Examples of shared memory programming environments include POSIX
threads, C11 threads, OpenMP, Cilk and related models, and Java
threads. We will focus on programming with OpenMP.
Wait, what’s a thread?
Processes have separate state . Threads share some :
Instruction pointer (per thread)
Register file (per thread)
Call stack (per thread)
Heap memory (shared)
I keep using the word “thread” as though it’s self-evident what
that means. But it shouldn’t be obvious at all if you haven’t
seen it enough before!
Modern operating systems run many processes simultaneously. A
process is a complete program execution context: stack, heap,
open files, program counter, etc. The operating system is
responsible for sharing the hardware across processors (and
other resources).
Processes are completely independent of each other. In contrast,
threads have some state that is independent, and some state that
is shared. In particular, each thread has its own program
counter, register file, and call stack. But all the threads in a
program share the same heap and the same global segment (or the
part of the code where static variables live).
Wait, what’s a thread?
Threads for parallelism
Threads for concurrency
There are typically two reasons why people program with
threads. The reason that we are interested in threads is the
opportunity for parallelism. But even on a single core, we might
organize a program around multiple threads
for concurrency . This is particularly useful when there
are many logically independent tasks that may spend a
significant amount of time waiting (for I/O, for example). A
typical example might be a server for a web application, with
each thread representing a different session.
Why do I highlight the difference? In part, because there are
some cases where threads are used for concurrency and are
useless for parallelism. In particular, in the built-in Python
threads, only one thread ever runs at a time; this is great for
concurrency, less great for parallelism. Python does have a
multiprocessing library that actually supports parallelism, but
it’s a different beast. Nor is Python the only language or
library that makes this distinction.
All right, now that you’re warned that not all threads are
useful for getting parallelism, let’s move on assuming that
we’re in the case we care about.
Mechanisms for thread birth/death
Statically allocate threads
Fork/join
Fork detached threads
Cobegin/coend (OpenMP?)
Like fork/join, but lexically scoped
Futures
v = future(somefun(x))
Attempts to use v
wait on evaluation
If we are going to use threads, the first thing we have to
figure out is how to start and stop them. There are some
languages that start off with a fixed-size team of threads, just
as MPI starts with a fixed-size number of processors
in MPI_COMM_WORLD
. But often there is some
mechanism to start and stop threads more dynamically.

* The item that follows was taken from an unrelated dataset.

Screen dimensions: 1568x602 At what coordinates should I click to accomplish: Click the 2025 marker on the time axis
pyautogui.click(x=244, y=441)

One option is to make a call to “fork” a new thread, or start it
executing some given routine. Usually, a call to fork a thread
returns some type of handle that we can use later to refer to
that thread. The main use for this handle is to “join” on the
forked thread; that is, to wait for the forked thread to
complete its execution. By default, we usually assume that we
need to join a forked thread at some point in the future, but in
some systems we also can fork “detached” threads that do not
need to be joined later.
In OpenMP, we do something like forking and joining, but we
don’t do it with a function call. Instead, everything is
lexically scoped: you fork a team of threads at the start of an
OpenMP parallel section, and join all those threads at the end
of the section. This type of construction is sometimes called a
co-begin and co-end.
Another useful mechanism to know about is the so-called
“future.” A future looks a lot like an ordinary function call,
but instead of executing in the same thread and then returning
an output (and control) to the caller, it executes in a new
thread and returns a “promise” object to the caller. When the
promise object is evaluated in some expression or as the
argument to some function, the system joins on the thread that
was running the function call, and then returns the function
call output.
Mechanisms for synchronization
Atomic operations
Locks/mutexes (enforce mutual exclusion)
Condition variables (notification)
Monitors (like locks with lexical scoping)
Barriers
Apart from starting the thread and reading or writing through
memory - which usually doesn’t involve any special syntax or
function calls - the other thing we need for shared memory
programming is synchronization. There are several different ways
to handle this.
At the most fine-grained level, we can use atomic
operations. These are operations that combine a read and a
write; examples include compare-and-swap operations or atomic
increment and decrement operations. Usually, there are a few
atomic operations that get direct hardware support. These are
useful for things like updating a shared counter, and can also
be used as a building block for higher-level synchronization
constructs.
At the next level up is synchronization with locks and condition
variables. If you’re a CS major and have taken an operating
systems class, you’ve probably seen this type of
synchronization. The idea is that only one thread can “hold” a
lock at a time; when the thread releases the lock, another
thread picks it up. Condition variables are used for threads to
signal each other about things like the availability of a
lock. But this is still pretty low-level stuff, and I don’t
intend to do anything with explicit locking protocols in this
class.
To reason about the correctness of threaded codes, we usually
think about invariants that all the threads need for
correctness. For example, for a shared doubly-linked list, we
might have the invariant that the forward pointers and the
backward pointers are supposed to be consistent with each
other. Code that adds or removes items will briefly break the
invariant, and during those periods it is important that nobody
be trying to access the data structure. Those pieces of code are
called critical sections, and a natural way to protect them is
with a construction called a monitor.
Monitors are to locks as cobegin/coend constructs are to
forks. A monitor is a synchronization construct that surrounds a
critical section of code, or a piece of code that only one
thread ought to enter at a time. Internally, monitors are
implemented with locks and condition variables.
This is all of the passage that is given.